Document text |
******************************

Encryption Fundamentals: At Rest and In Transit

This study guide focuses on the critical security concepts of protecting data both while it moves through a network and when it is stored on physical media, specifically within the AWS ecosystem.

Learning Objectives

Define and distinguish between encryption at rest and encryption in transit.
Identify the protocols used to secure data in transit (SSL/TLS).
Evaluate the different server-side encryption (SSE) options for Amazon S3.
Understand the required API headers for implementing various S3 encryption methods.
Differentiate between AWS-managed keys and customer-provided keys.

Key Terms & Glossary

Ciphertext: The result of encryption performed on plaintext using an algorithm and a key; it is unreadable without decryption.
SSL/TLS (Secure Sockets Layer/Transport Layer Security): Cryptographic protocols designed to provide communications security over a computer network.
AES-256: Advanced Encryption Standard with a 256-bit key; a symmetric-key algorithm used widely for data at rest.
Symmetric Encryption: A type of encryption where the same key is used for both encryption and decryption.
Server-Side Encryption (SSE): Encryption that occurs at the destination (the server) before the data is written to disk.

******************************

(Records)
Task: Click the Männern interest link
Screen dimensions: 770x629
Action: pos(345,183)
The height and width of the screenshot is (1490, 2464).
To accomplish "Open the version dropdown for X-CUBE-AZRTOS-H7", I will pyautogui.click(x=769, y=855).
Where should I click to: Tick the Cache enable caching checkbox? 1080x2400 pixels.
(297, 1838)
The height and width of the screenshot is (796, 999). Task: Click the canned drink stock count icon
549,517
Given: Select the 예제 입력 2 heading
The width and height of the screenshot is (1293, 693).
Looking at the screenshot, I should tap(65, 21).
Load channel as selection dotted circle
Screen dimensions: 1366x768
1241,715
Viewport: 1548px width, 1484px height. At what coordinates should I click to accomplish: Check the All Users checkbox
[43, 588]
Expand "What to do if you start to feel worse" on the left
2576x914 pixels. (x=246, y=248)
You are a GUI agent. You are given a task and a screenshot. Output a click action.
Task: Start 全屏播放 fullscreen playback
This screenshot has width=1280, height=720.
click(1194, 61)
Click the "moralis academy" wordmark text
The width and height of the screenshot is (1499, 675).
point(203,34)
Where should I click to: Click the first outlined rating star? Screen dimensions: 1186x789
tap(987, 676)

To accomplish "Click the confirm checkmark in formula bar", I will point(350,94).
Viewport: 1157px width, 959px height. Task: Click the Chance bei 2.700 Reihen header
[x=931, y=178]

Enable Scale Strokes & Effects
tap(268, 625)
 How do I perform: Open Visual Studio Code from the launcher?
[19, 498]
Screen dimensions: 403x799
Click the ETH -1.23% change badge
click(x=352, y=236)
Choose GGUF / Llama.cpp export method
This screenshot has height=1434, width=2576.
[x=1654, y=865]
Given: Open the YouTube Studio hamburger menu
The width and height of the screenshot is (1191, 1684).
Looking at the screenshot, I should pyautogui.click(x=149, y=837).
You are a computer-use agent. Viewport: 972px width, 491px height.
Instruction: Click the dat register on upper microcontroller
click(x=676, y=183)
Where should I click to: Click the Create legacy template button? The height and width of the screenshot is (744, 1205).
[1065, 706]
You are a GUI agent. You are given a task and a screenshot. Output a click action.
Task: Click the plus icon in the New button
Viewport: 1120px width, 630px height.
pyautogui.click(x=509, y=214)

******************************

Written tasks |
1 - Answer these questions from the encryption study guide:
(a) Which protocols does the guide name for securing data in transit?
(b) What key length does AES-256 use?
(c) Where does server-side encryption take place, and before what step?
2 - Summarize the encryption study guide in two sentences.

Answer list |
1 -
(a) SSL/TLS (Secure Sockets Layer/Transport Layer Security).
(b) A 256-bit key.
(c) It takes place at the destination (the server), before the data is written to disk.

2 - The study guide covers protecting data both as it moves through a network and when it is stored on physical media, specifically within the AWS ecosystem. Its objectives include distinguishing encryption at rest from encryption in transit, identifying SSL/TLS as the protocols for data in transit, evaluating server-side encryption options and required API headers for Amazon S3, and differentiating AWS-managed keys from customer-provided keys.